Copy out the material below, switching every instance of "computer-use agent" to "desktop automation assistant" and keeping all other text the same.
---------- Records provided ----------
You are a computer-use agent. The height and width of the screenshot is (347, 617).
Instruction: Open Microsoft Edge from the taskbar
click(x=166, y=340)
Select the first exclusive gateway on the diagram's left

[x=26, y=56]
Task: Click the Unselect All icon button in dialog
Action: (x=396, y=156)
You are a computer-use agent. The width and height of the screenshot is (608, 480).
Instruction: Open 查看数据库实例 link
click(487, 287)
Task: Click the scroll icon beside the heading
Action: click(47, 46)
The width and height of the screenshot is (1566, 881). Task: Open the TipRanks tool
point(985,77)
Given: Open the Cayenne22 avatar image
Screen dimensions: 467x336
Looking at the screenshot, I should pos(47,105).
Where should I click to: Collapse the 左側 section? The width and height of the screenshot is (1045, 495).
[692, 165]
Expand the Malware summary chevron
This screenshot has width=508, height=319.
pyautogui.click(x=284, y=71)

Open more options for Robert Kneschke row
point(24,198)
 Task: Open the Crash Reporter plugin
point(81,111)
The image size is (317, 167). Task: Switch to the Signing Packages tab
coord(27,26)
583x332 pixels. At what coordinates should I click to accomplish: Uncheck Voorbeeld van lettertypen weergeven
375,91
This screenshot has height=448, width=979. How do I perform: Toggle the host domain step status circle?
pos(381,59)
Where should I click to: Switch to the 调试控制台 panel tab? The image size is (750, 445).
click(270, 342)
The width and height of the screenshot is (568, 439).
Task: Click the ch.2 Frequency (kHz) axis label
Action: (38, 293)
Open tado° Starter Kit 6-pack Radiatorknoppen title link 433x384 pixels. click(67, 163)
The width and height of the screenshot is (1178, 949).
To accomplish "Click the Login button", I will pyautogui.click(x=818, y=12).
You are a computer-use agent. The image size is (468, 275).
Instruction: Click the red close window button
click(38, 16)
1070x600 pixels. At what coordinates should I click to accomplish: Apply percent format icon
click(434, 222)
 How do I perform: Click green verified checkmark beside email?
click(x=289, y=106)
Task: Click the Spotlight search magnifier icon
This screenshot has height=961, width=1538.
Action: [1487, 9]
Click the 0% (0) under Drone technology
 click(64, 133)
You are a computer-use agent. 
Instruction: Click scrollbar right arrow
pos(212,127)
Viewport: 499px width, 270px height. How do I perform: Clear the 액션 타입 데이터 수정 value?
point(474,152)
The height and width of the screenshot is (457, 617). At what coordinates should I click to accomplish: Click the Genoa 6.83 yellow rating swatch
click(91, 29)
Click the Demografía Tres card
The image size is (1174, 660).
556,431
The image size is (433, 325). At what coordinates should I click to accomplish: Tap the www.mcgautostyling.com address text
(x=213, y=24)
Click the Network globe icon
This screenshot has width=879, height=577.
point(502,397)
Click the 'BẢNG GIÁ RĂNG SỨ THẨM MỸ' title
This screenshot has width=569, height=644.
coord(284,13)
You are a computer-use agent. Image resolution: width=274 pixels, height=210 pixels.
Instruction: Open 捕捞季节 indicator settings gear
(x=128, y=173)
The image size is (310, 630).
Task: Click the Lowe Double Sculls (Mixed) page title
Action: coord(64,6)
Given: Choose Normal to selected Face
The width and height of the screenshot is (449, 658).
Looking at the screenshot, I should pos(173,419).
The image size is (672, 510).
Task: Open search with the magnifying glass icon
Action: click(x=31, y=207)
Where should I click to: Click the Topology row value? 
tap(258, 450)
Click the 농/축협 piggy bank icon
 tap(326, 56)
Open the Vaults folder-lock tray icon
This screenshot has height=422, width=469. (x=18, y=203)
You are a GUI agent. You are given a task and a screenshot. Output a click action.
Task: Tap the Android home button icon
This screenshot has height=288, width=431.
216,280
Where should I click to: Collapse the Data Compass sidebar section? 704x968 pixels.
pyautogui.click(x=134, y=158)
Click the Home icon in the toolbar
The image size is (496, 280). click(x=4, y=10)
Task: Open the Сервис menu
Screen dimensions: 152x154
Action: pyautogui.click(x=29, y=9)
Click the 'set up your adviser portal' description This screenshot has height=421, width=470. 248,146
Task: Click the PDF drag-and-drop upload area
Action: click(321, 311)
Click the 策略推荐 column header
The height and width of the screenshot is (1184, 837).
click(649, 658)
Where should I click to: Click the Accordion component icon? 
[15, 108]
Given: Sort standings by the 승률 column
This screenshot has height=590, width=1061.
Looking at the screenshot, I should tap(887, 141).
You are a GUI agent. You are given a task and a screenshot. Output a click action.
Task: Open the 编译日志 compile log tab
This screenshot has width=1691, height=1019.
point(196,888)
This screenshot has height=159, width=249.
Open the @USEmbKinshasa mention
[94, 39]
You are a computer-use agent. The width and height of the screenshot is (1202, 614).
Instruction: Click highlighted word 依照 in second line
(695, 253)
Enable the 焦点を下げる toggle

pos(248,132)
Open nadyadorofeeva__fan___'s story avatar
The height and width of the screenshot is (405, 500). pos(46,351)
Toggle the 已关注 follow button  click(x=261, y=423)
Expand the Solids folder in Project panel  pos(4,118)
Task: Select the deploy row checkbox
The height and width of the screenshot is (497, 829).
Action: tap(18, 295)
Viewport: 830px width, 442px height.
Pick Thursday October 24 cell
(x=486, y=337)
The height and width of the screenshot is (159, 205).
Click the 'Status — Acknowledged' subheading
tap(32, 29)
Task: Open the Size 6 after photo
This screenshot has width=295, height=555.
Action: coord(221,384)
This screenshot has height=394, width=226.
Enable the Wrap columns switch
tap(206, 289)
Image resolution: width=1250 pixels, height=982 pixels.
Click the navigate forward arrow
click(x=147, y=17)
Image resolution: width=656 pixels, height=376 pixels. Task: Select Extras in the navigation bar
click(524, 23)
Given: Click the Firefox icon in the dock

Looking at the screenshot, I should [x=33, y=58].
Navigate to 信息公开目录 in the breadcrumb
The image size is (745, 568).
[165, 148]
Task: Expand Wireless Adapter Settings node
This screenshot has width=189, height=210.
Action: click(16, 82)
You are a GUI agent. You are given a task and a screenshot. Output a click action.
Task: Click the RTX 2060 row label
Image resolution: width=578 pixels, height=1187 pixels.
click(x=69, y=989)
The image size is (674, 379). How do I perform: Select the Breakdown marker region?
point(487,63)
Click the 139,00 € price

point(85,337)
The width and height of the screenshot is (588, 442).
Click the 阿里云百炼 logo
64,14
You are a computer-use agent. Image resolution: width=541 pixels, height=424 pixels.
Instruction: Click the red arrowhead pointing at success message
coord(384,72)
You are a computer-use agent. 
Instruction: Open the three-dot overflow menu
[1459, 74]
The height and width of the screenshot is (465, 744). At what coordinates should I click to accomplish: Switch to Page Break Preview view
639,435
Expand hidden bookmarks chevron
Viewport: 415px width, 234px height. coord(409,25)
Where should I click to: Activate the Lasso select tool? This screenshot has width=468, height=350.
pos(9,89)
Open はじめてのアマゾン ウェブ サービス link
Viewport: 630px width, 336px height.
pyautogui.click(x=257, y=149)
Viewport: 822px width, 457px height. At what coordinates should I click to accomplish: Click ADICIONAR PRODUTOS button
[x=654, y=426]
----------
### Full solution
You are a desktop automation assistant. The height and width of the screenshot is (347, 617).
Instruction: Open Microsoft Edge from the taskbar
click(x=166, y=340)
Select the first exclusive gateway on the diagram's left

[x=26, y=56]
Task: Click the Unselect All icon button in dialog
Action: (x=396, y=156)
You are a desktop automation assistant. The width and height of the screenshot is (608, 480).
Instruction: Open 查看数据库实例 link
click(487, 287)
Task: Click the scroll icon beside the heading
Action: click(47, 46)
The width and height of the screenshot is (1566, 881). Task: Open the TipRanks tool
point(985,77)
Given: Open the Cayenne22 avatar image
Screen dimensions: 467x336
Looking at the screenshot, I should pos(47,105).
Where should I click to: Collapse the 左側 section? The width and height of the screenshot is (1045, 495).
[692, 165]
Expand the Malware summary chevron
This screenshot has width=508, height=319.
pyautogui.click(x=284, y=71)

Open more options for Robert Kneschke row
point(24,198)
 Task: Open the Crash Reporter plugin
point(81,111)
The image size is (317, 167). Task: Switch to the Signing Packages tab
coord(27,26)
583x332 pixels. At what coordinates should I click to accomplish: Uncheck Voorbeeld van lettertypen weergeven
375,91
This screenshot has height=448, width=979. How do I perform: Toggle the host domain step status circle?
pos(381,59)
Where should I click to: Switch to the 调试控制台 panel tab? The image size is (750, 445).
click(270, 342)
The width and height of the screenshot is (568, 439).
Task: Click the ch.2 Frequency (kHz) axis label
Action: (38, 293)
Open tado° Starter Kit 6-pack Radiatorknoppen title link 433x384 pixels. click(67, 163)
The width and height of the screenshot is (1178, 949).
To accomplish "Click the Login button", I will pyautogui.click(x=818, y=12).
You are a desktop automation assistant. The image size is (468, 275).
Instruction: Click the red close window button
click(38, 16)
1070x600 pixels. At what coordinates should I click to accomplish: Apply percent format icon
click(434, 222)
 How do I perform: Click green verified checkmark beside email?
click(x=289, y=106)
Task: Click the Spotlight search magnifier icon
This screenshot has height=961, width=1538.
Action: [1487, 9]
Click the 0% (0) under Drone technology
 click(64, 133)
You are a desktop automation assistant. 
Instruction: Click scrollbar right arrow
pos(212,127)
Viewport: 499px width, 270px height. How do I perform: Clear the 액션 타입 데이터 수정 value?
point(474,152)
The height and width of the screenshot is (457, 617). At what coordinates should I click to accomplish: Click the Genoa 6.83 yellow rating swatch
click(91, 29)
Click the Demografía Tres card
The image size is (1174, 660).
556,431
The image size is (433, 325). At what coordinates should I click to accomplish: Tap the www.mcgautostyling.com address text
(x=213, y=24)
Click the Network globe icon
This screenshot has width=879, height=577.
point(502,397)
Click the 'BẢNG GIÁ RĂNG SỨ THẨM MỸ' title
This screenshot has width=569, height=644.
coord(284,13)
You are a desktop automation assistant. Image resolution: width=274 pixels, height=210 pixels.
Instruction: Open 捕捞季节 indicator settings gear
(x=128, y=173)
The image size is (310, 630).
Task: Click the Lowe Double Sculls (Mixed) page title
Action: coord(64,6)
Given: Choose Normal to selected Face
The width and height of the screenshot is (449, 658).
Looking at the screenshot, I should pos(173,419).
The image size is (672, 510).
Task: Open search with the magnifying glass icon
Action: click(x=31, y=207)
Where should I click to: Click the Topology row value? 
tap(258, 450)
Click the 농/축협 piggy bank icon
 tap(326, 56)
Open the Vaults folder-lock tray icon
This screenshot has height=422, width=469. (x=18, y=203)
You are a GUI agent. You are given a task and a screenshot. Output a click action.
Task: Tap the Android home button icon
This screenshot has height=288, width=431.
216,280
Where should I click to: Collapse the Data Compass sidebar section? 704x968 pixels.
pyautogui.click(x=134, y=158)
Click the Home icon in the toolbar
The image size is (496, 280). click(x=4, y=10)
Task: Open the Сервис menu
Screen dimensions: 152x154
Action: pyautogui.click(x=29, y=9)
Click the 'set up your adviser portal' description This screenshot has height=421, width=470. 248,146
Task: Click the PDF drag-and-drop upload area
Action: click(321, 311)
Click the 策略推荐 column header
The height and width of the screenshot is (1184, 837).
click(649, 658)
Where should I click to: Click the Accordion component icon? 
[15, 108]
Given: Sort standings by the 승률 column
This screenshot has height=590, width=1061.
Looking at the screenshot, I should tap(887, 141).
You are a GUI agent. You are given a task and a screenshot. Output a click action.
Task: Open the 编译日志 compile log tab
This screenshot has width=1691, height=1019.
point(196,888)
This screenshot has height=159, width=249.
Open the @USEmbKinshasa mention
[94, 39]
You are a desktop automation assistant. The width and height of the screenshot is (1202, 614).
Instruction: Click highlighted word 依照 in second line
(695, 253)
Enable the 焦点を下げる toggle

pos(248,132)
Open nadyadorofeeva__fan___'s story avatar
The height and width of the screenshot is (405, 500). pos(46,351)
Toggle the 已关注 follow button  click(x=261, y=423)
Expand the Solids folder in Project panel  pos(4,118)
Task: Select the deploy row checkbox
The height and width of the screenshot is (497, 829).
Action: tap(18, 295)
Viewport: 830px width, 442px height.
Pick Thursday October 24 cell
(x=486, y=337)
The height and width of the screenshot is (159, 205).
Click the 'Status — Acknowledged' subheading
tap(32, 29)
Task: Open the Size 6 after photo
This screenshot has width=295, height=555.
Action: coord(221,384)
This screenshot has height=394, width=226.
Enable the Wrap columns switch
tap(206, 289)
Image resolution: width=1250 pixels, height=982 pixels.
Click the navigate forward arrow
click(x=147, y=17)
Image resolution: width=656 pixels, height=376 pixels. Task: Select Extras in the navigation bar
click(524, 23)
Given: Click the Firefox icon in the dock

Looking at the screenshot, I should [x=33, y=58].
Navigate to 信息公开目录 in the breadcrumb
The image size is (745, 568).
[165, 148]
Task: Expand Wireless Adapter Settings node
This screenshot has width=189, height=210.
Action: click(16, 82)
You are a GUI agent. You are given a task and a screenshot. Output a click action.
Task: Click the RTX 2060 row label
Image resolution: width=578 pixels, height=1187 pixels.
click(x=69, y=989)
The image size is (674, 379). How do I perform: Select the Breakdown marker region?
point(487,63)
Click the 139,00 € price

point(85,337)
The width and height of the screenshot is (588, 442).
Click the 阿里云百炼 logo
64,14
You are a desktop automation assistant. Image resolution: width=541 pixels, height=424 pixels.
Instruction: Click the red arrowhead pointing at success message
coord(384,72)
You are a desktop automation assistant. 
Instruction: Open the three-dot overflow menu
[1459, 74]
The height and width of the screenshot is (465, 744). At what coordinates should I click to accomplish: Switch to Page Break Preview view
639,435
Expand hidden bookmarks chevron
Viewport: 415px width, 234px height. coord(409,25)
Where should I click to: Activate the Lasso select tool? This screenshot has width=468, height=350.
pos(9,89)
Open はじめてのアマゾン ウェブ サービス link
Viewport: 630px width, 336px height.
pyautogui.click(x=257, y=149)
Viewport: 822px width, 457px height. At what coordinates should I click to accomplish: Click ADICIONAR PRODUTOS button
[x=654, y=426]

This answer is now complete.